By Mark Weckel
Needless to say, the Gotham Coyote Project is about studying coyotes: where they live, what they eat, how many are there, how they got here, and where they're going. Fun stuff for biologists, but not the whole story.
Gotham Coyote stands for so much more. Coyotes in NYC (or Chicago, or Boston or Los Angeles) challenge all of us to face the false divide we tend to construct in our minds between the "human" and "natural" worlds. The question I get all they time about urban coyotes is,"They shouldn't naturally be here, right?" And my circular answer is, "Well, they are here, so I guess it is."
The truth is that the scientific community has been a bit slow in confronting this dichotomy between humans and nature. Way back in the early '00s, I can remember reading geography papers criticizing conservationists (and Western society in general) for promoting a human-nature binary. The tide has definitely changed, and the rise in interest in urban ecology is a testament to this shift. As I now like to tell my students, nature is and so are we.

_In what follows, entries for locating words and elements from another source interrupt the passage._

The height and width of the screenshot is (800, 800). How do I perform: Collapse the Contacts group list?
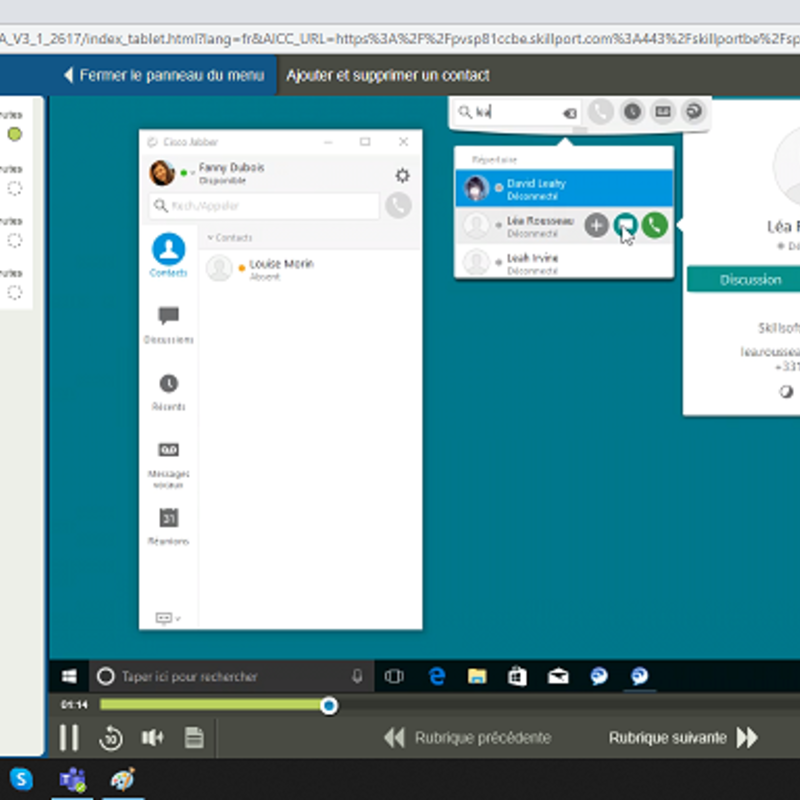210,238
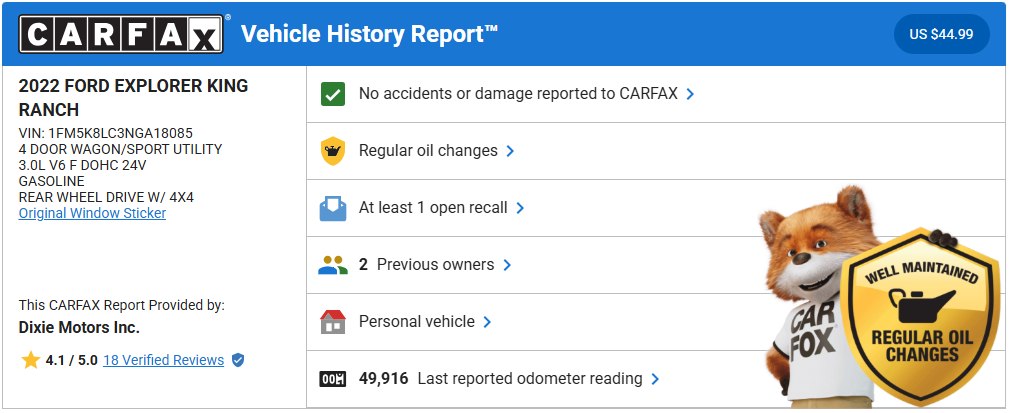
Task: Expand the regular oil changes chevron
Action: pyautogui.click(x=510, y=151)
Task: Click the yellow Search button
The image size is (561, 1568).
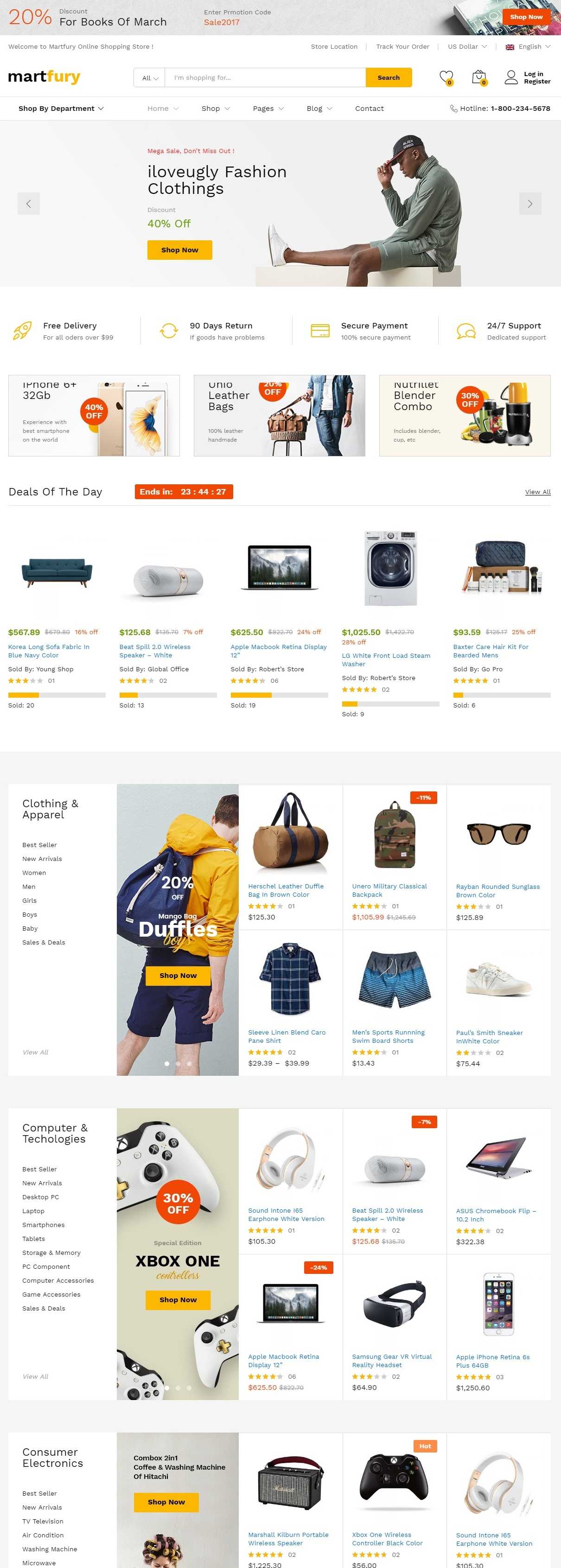Action: coord(389,78)
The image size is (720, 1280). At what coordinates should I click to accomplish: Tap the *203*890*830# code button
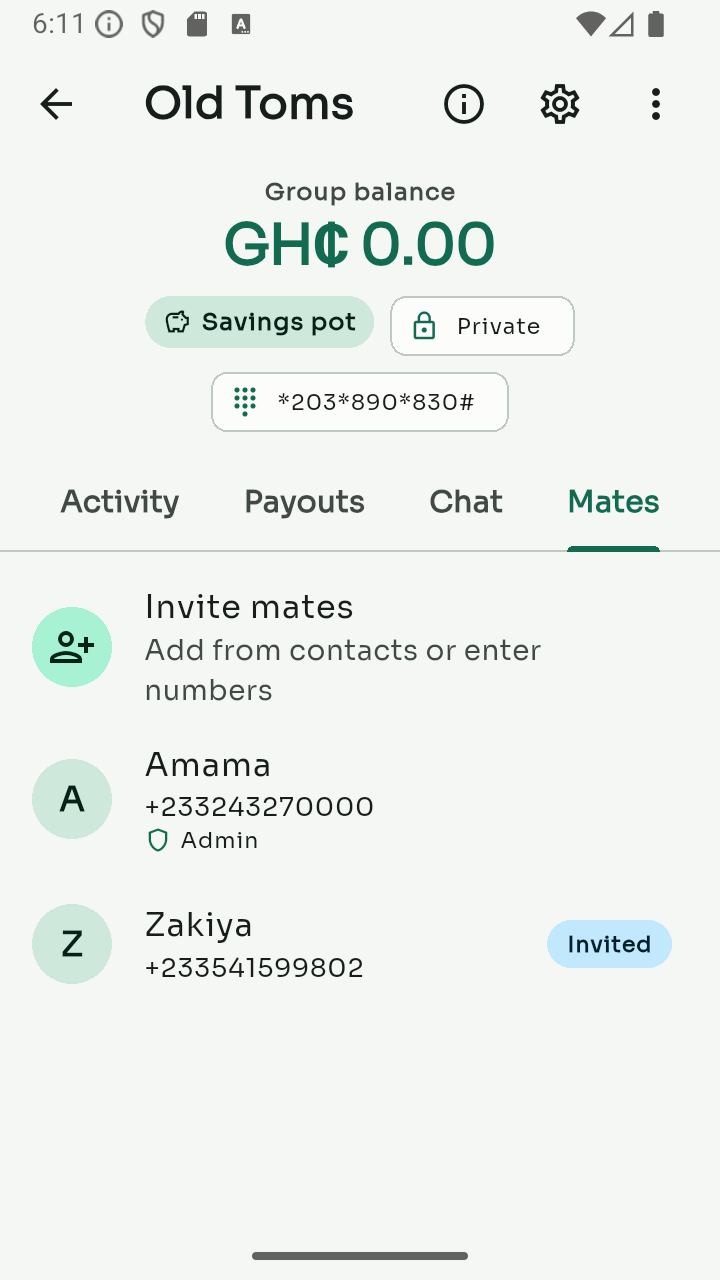[360, 402]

I don't romanticize the urban coyote. There will be times when an individual coyote in a particular setting may threaten public safety and health. But the fact that coyotes are here at all, to be studied, to be feared, to be awed, and to be contemplated is amazing. At a time when urban conservation is red hot and we talk about farming rooftops, greening our streets, or restoring wetlands, all with an eye to a more sustainable, resilient, "natural" city, the coyote should be our mascot, our flagship species. Coyotes, as a largely persecuted species, represent resilience, adaptability, and change. And like the process of building a more resilient metropolis, building a more diverse urban ecosystem will require us to accept the idea that the urban coyote is imperfect (it's not the northeastern wolf we once had), and it will require sacrifice (e.g. don't leave your small dog outside if you live near a woodlot). The urban coyote has an uncertain, but hopefully promising future, and it should be our conscience as we raise the banner for green urban future.
In future posts, we will use this website to continue to update you on our coyote research, but we will also talk about issues that the urban coyote represents.